Looking for a neuropathy treatment? Low-level laser therapy increases blood flow to nerves and reduces inflammation. Research has shown it can reduce pain and increase nerve density.
What is neuropathy?
Neuropathy is a result of damaged nerves. In most cases, damage is across multiple nerves. It is the most common condition for those with diabetes. 60 to 70 percent of all patients with diabetes have neuropathy.
Many individuals experience peripheral neuropathy, or damage to the peripheral nervous system. The other main nervous system in the body is the central nervous system, which includes the brain and spinal cord. Individuals experiencing pain in the hands and feet most likely have damaged nerves in the peripheral nervous system.
An estimated 20 million+ in the United States have some form of peripheral neuropathy. This is probably an underestimate, as not everyone is tested for the disease and tests currently don’t look for all forms of neuropathy. Neuropathy is often misdiagnosed due to its complex array of symptoms.
What are typical neuropathy symptoms?
Since neuropathy is damage to the peripheral nervous system, the result is often interference with vital nerve connections. In those with diabetes, the poor blood circulation also reduces the supply of nutrients and oxygen to limbs. The distortion or interruption of messages between the brain and the rest of the body can result in a sensation of tingling, prickling, buzzing, pinching, burning, and/or sharp jabbing stabbing pain in the feet.
What can cause neuropathy?
The most frequent causes of neuropathy include:
– Traumatic injury, including sports and spinal cord injuries
– Autoimmune diseases
The effects of peripheral neuropathy can develop suddenly or can spread slowly over time.

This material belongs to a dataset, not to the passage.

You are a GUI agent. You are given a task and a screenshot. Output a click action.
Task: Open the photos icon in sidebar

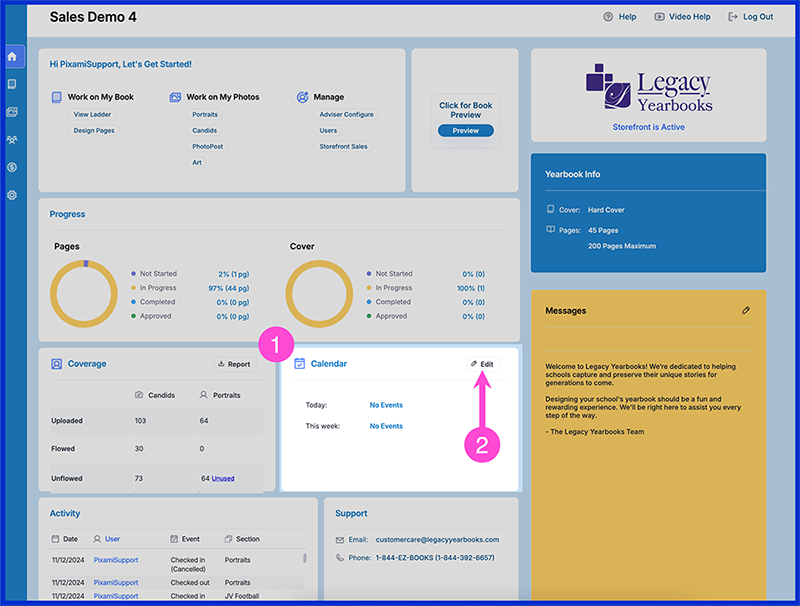tap(12, 112)

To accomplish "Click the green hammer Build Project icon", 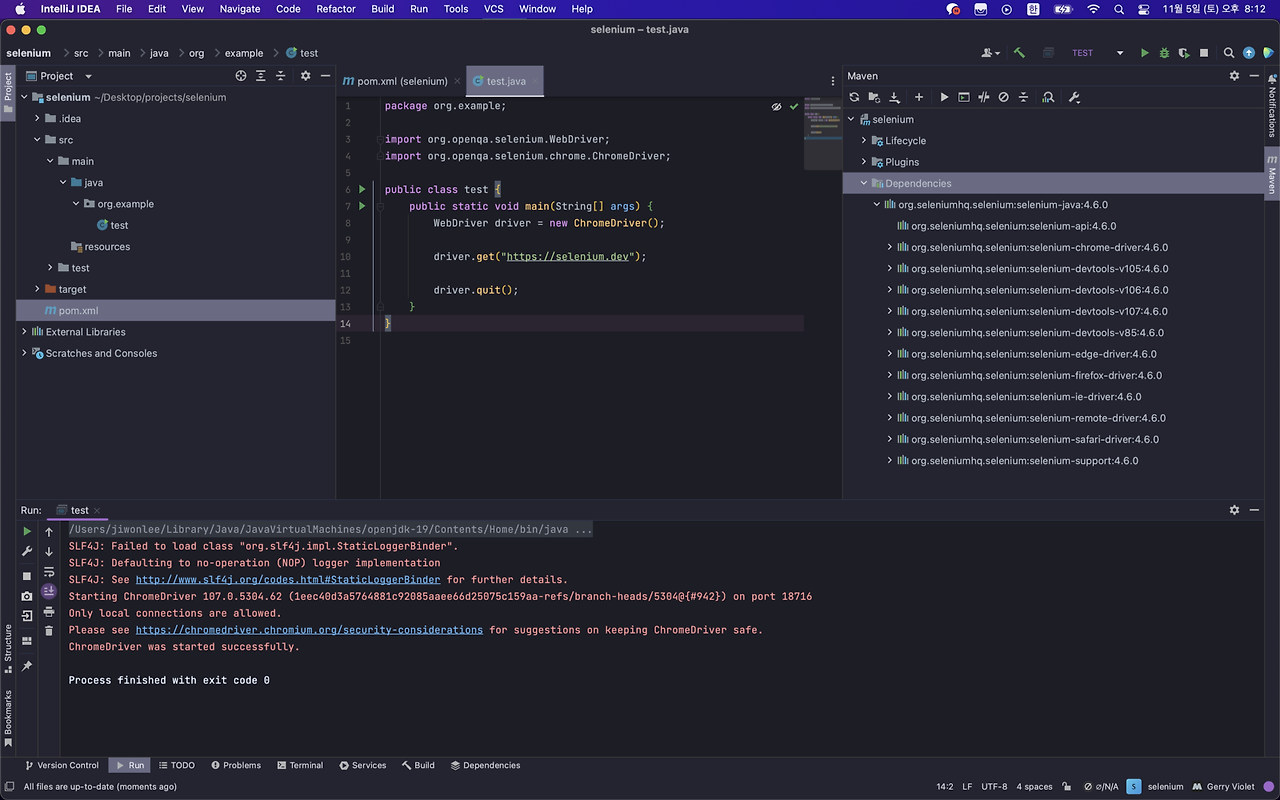I will click(x=1019, y=53).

What neuropathy treatments are there?
Nerve pain from diabetic peripheral neuropathy can be severe, constant, and difficult to treat.
Most current treatments for neuropathy only address symptoms, not the underlying issue. The treatments help lessen the discomfort but don’t improve the problem. For example, prescription medications mask the disease rather than treating it.
Some examples of the most popular treatments include over-the-counter and prescription medications to relieve pain. Or even alternative treatment options for pain like injections or patches of local anesthetics. Others use hand or foot braces and orthopedic shoes to relieve pain. More invasive treatments include surgical destruction of nerves and implantation of a device to relieve pain.
How does low-level laser therapy compare as a neuropathy treatment?
Low-level laser therapy (LLLT) sends energy and information directly to the cell’s DNA, which controls cell function. When the cells receive better information, they work better. The tissues composed of these cells, like bones, cartilage, tendons, and ligaments also work better. LLLT promotes the healing and regeneration of damaged tissues. It also stimulates microcirculation and increased oxygen around the nerve fibers. This increased blood flow and energy to the nerves helps to heal. In addition, laser therapy reduces inflammation and, thus, reduces pain.
Research studies have included patients who experience a reduction in pain and even an increase in nerve fiber density.
Neurologists prescribe drugs to treat the symptoms of the nerves. Physical therapists treat muscles and joints but not nerves. Chiropractors correct spinal problems that may be putting pressure on the nerves but do not treat the nerves. Laser stimulates the nerves, the root cause of neuropathy pain. At Juvenate Healing, we provide a comprehensive treatment starting with the source (laser) and including muscles and joints (tui na- medical massage).
Are there side effects for laser as a neuropathy treatment?
No. Laser treatment is non-invasive, is completely painless and has no side effects.
Moreover, light energy from low level lasers will only be absorbed by cells and tissues that are not functioning normally. There is no need to worry about an effect on healthy cells.